Córregos poluídos geram transtornos em áreas urbanas

Córregos poluídos geram transtornos em áreas urbanas
Folha do Oeste - Mau cheiro é reclamação frequente entre os moradores

Mau cheiro e alagamentos fazem parte do cotidiano de moradores há anos

Eloi de Oliveira mora próximo a um córrego no bairro São Luiz há oito anos. Desde que se mudou, convive com o mau cheiro que vem da água e, ocasionalmente, com alagamentos que causam prejuízos à sua residência. Os moradores mais antigos contam que a situação se repete há pelo menos 20 anos. “Duas ou três vezes por ano, quando chove forte, alaga tudo. Meu porão, onde eu guardo lenha e ferramentas, fica inundado. Quando vemos que vai chover, já retiramos os móveis que ficam na parte mais baixa da casa”, afirma Eloi.

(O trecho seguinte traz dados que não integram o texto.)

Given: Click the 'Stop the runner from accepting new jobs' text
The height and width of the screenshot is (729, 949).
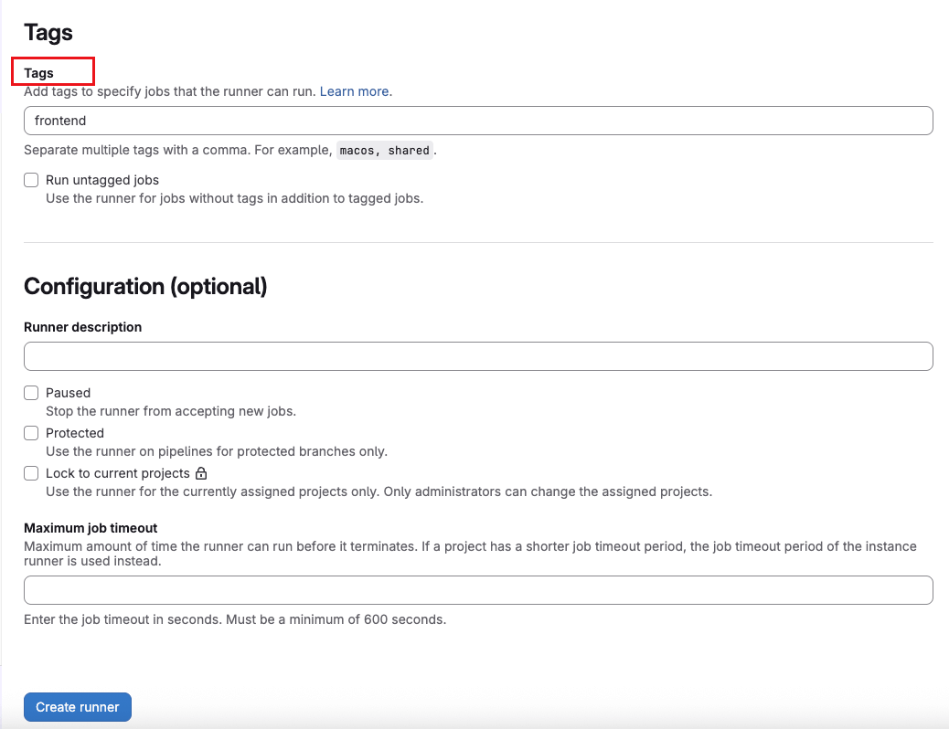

O arroio, que atravessa os quintais de diversas casas do bairro, foi parcialmente canalizado pela prefeitura há alguns anos. Em um trecho próximo à Avenida Waldemar Rangrab, porém, apenas um matagal separava o fluxo d’água das residências próximas até cerca de um mês atrás. “Na época em que canalizaram, deixaram esse trecho de fora porque acreditavam que havia mata nativa”, conta Zenezi Salini, que reside às margens da avenida. “Desde que moro aqui é assim, esse mau cheiro. Agora limparam o mato e disseram que em cerca de 15 dias estará tudo canalizado”, completa. “Sempre vinham, olhavam, iam embora e não mudava nada”, diz outra moradora, Nelci Machado, recordando que o local foi visitado por pessoas de diferentes gestões da Administração Municipal ao longo dos anos.